Après un premier programme réjouissant, le deuxième était plus inégal. Première déception pour un film attendu, The Miracle de Nienke Deutz, récipiendaire du cristal pour l’excellent Bloeistraat 11. Cette fois elle évoque le regret de ne pas avoir eu d’enfant. Rien de palpitant dans ce récit où il semble impossible de vivre heureux sans avoir donné la vie – le beau miracle qui arrive à la moitié de la population mondiale ! Elle reprend les figurines translucides et bidimensionnelles de son court précédent mais sans évolution majeure hormis des bébés (non translucides ?) visibles dans le ventre des femmes enceintes qui pullulent. Et il ne se passe pas grand-chose. Dommage.
The Smile d’Erik Van Schaaik est un documenteur sur un crocodile star de cinéma dans les années 50 avec fausses interviews et scandales à la clé. Gentiment amusant, il reprend les clichés des documentaires et films hollywoodiens jusqu’au grain des images mais il tourne à vide et se révèle trop long pour ce qu’il raconte.
Cependant, ces deux films restent des chefs d’œuvre comparé à Humo de la mexicaine Rita Basulto. Pathétique et vulgairement larmoyant, elle ose la Shoah vue des yeux d’un enfant qui se retrouve dans un camp où il va finir au « paradis » mais préfèrerait rester encore avec sa maman (littéralement dans le texte). Difficile de ne pas songer au fameux texte sur le Travelling de Kapo. Si Rivette voyait cette chose, Pontecorvo serait directement réhabilité. Impensable que la réalisation d’un film aussi abject puisse encore survenir après tout ce qui a été écrit sur la représentation de l’holocauste. Impensable aussi qu’on ose le programmer.

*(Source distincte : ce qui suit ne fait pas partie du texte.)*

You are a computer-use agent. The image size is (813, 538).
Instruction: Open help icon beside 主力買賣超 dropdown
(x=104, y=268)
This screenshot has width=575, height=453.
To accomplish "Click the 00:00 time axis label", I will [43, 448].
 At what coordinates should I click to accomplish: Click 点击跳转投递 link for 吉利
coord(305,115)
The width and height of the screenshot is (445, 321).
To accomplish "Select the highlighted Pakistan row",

Les autres films sauvent la donne !
Avec Astoria, Frank Dion propose un film beau, simple, sans parole sur un astronome qui s’en va ailleurs. Sans être aussi fort que son précédent, il nous permet de replonger dans son univers si singulier et onirique.
Même sans être amateur de football, difficile de ne pas être retourné devant 11 de Vuk Jevremovic. Le croate joue l’esquisse, le brouillon, le mélange de couleurs et, parfois, d’imagerie pour entrer dans la tête d’un joueur qui marque un but. Son film est limpide et donnerait presque envie de le suivre. Nul besoin d’un thème majeur pour produire une œuvre forte.

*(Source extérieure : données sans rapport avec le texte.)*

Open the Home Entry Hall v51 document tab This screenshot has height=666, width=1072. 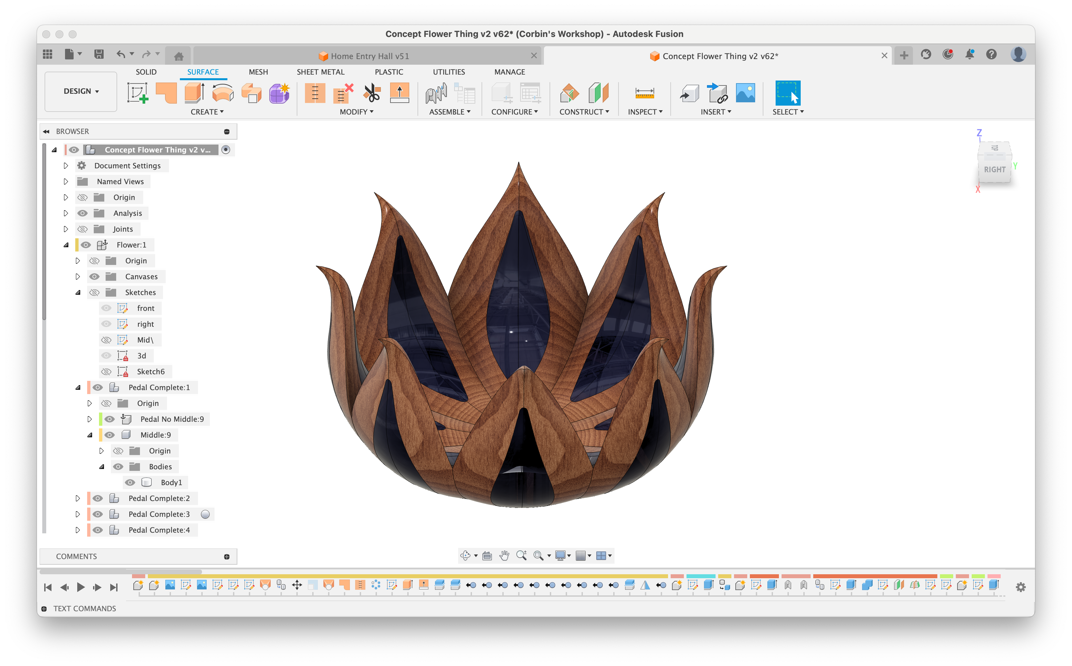click(x=369, y=56)
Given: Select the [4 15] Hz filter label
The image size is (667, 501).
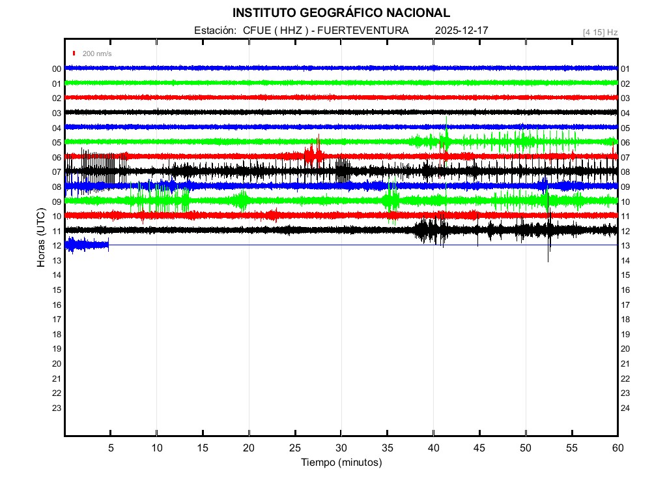Looking at the screenshot, I should tap(600, 32).
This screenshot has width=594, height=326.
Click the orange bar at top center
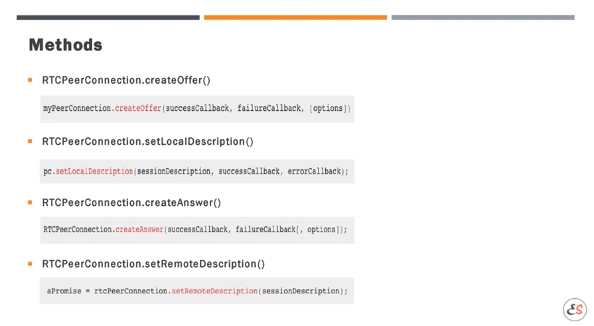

Avec Marie.Edouardo.Sophie, le québécois Thomas Corriveau réfléchit le mouvement des corps et la peinture en à peine quelques minutes à partir de trois figures dansantes. En partant de l’abstraction la plus totale, il donne vie à ses modèles qui se mettent à évoluer et à se déplacer dans des chorégraphies que seul le trait de l’animateur-peintre semble contrôler avant de leur laisser une part de liberté. La beauté du film tient également dans la fulgurance d’un geste qui n’a pas besoin de se déployer davantage pour manifester toute sa puissance et son énergie.

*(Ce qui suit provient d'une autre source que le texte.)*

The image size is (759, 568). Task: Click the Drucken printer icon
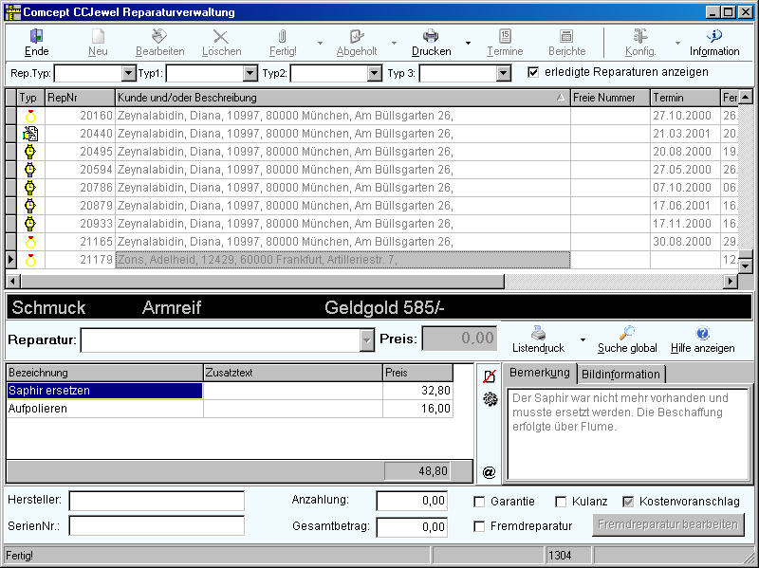point(430,37)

Notre préféré reste La Perra de Carla Melo Gampert. La réalisatrice colombienne était en compétition à Cannes cette année avec ce film aussi violent que brillant sur une fille qui grandit et devient une femme sous les yeux d’une mère qu’elle va finir par comprendre. Cette thématique n’est pas évoqué par un récit classique. Aucun mot, peu de décors, des personnages énigmatiques, hybrides d’oiseaux et d’humains. La part belle est faite aux corps esquissés d’une mère au cou rouge et de sa fille au cou jaune. La plus jeune ne comprend pas la plus âgée qui mène une vie résumée ici à son domicile et des rencontres amoureuses et sexuelles décrites avec une certaine violence. Jusqu’au moment où elle-même va grandir. La simplicité du dispositif contraste avec la brutalité de l’animation et la simplicité apparente du thème est brillamment retravaillée par ces corps qui cherchent à se comprendre, se métamorphoser, s’aimer sans trop savoir comment faire.
Demain, suite de la compétition et petit détour par des pitchs.